┌──

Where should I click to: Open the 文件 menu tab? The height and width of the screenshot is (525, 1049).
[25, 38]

└──
┌──

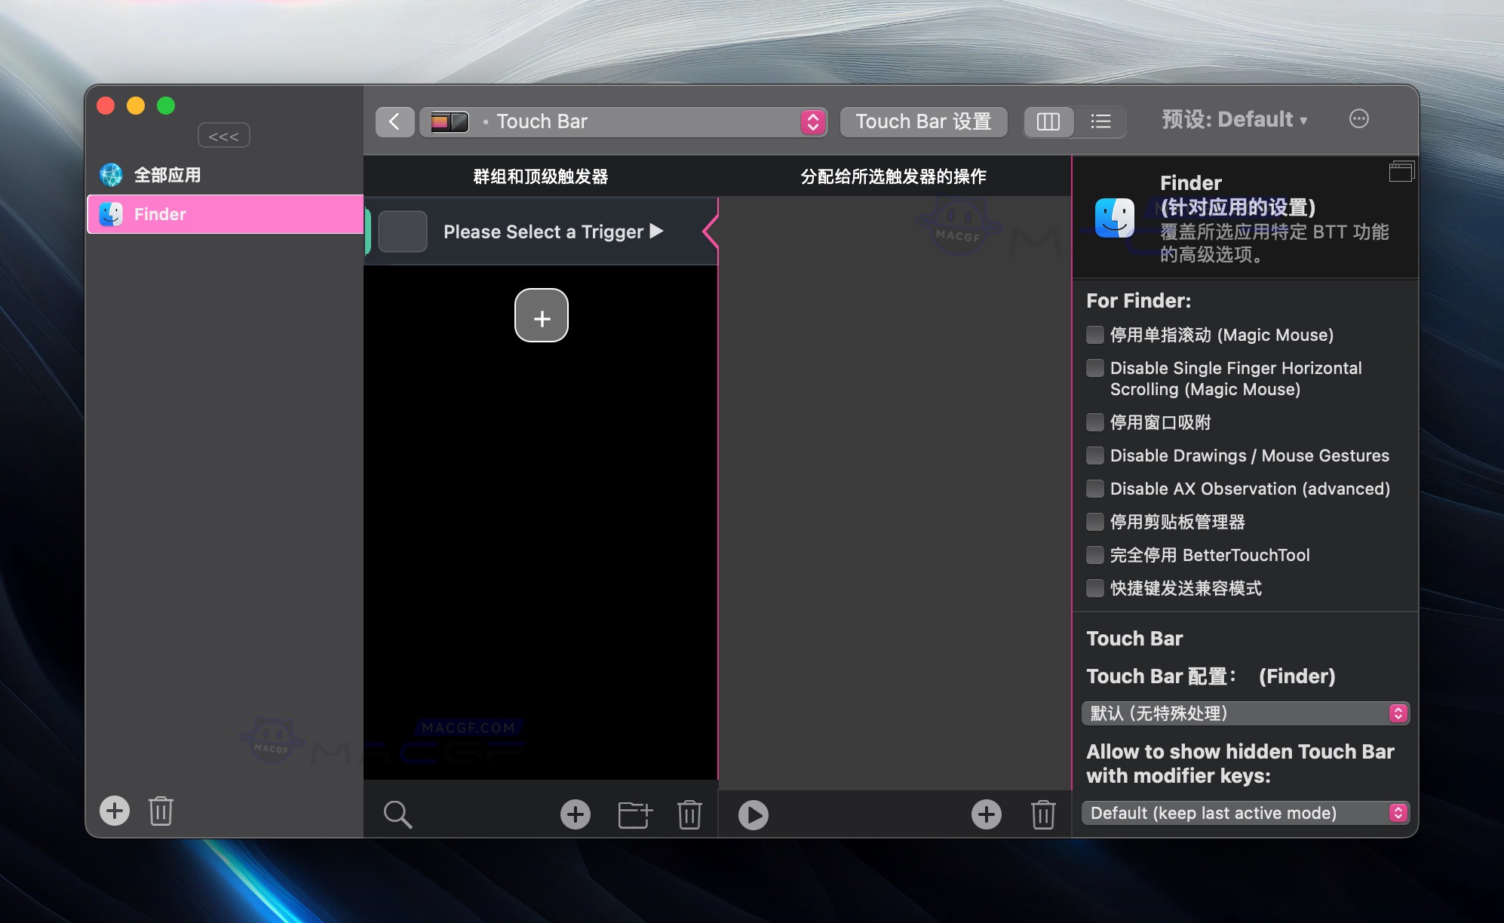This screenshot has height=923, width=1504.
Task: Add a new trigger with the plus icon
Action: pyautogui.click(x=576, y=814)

└──

**INSTRUCTION**
Set down the entries from the line containing "This screenshot has height=923, width=1504." through the line containing "Action: pyautogui.click(x=576, y=814)", both included, word for word. Leave the pictures out of your answer.

**RESPONSE**
This screenshot has height=923, width=1504.
Task: Add a new trigger with the plus icon
Action: pyautogui.click(x=576, y=814)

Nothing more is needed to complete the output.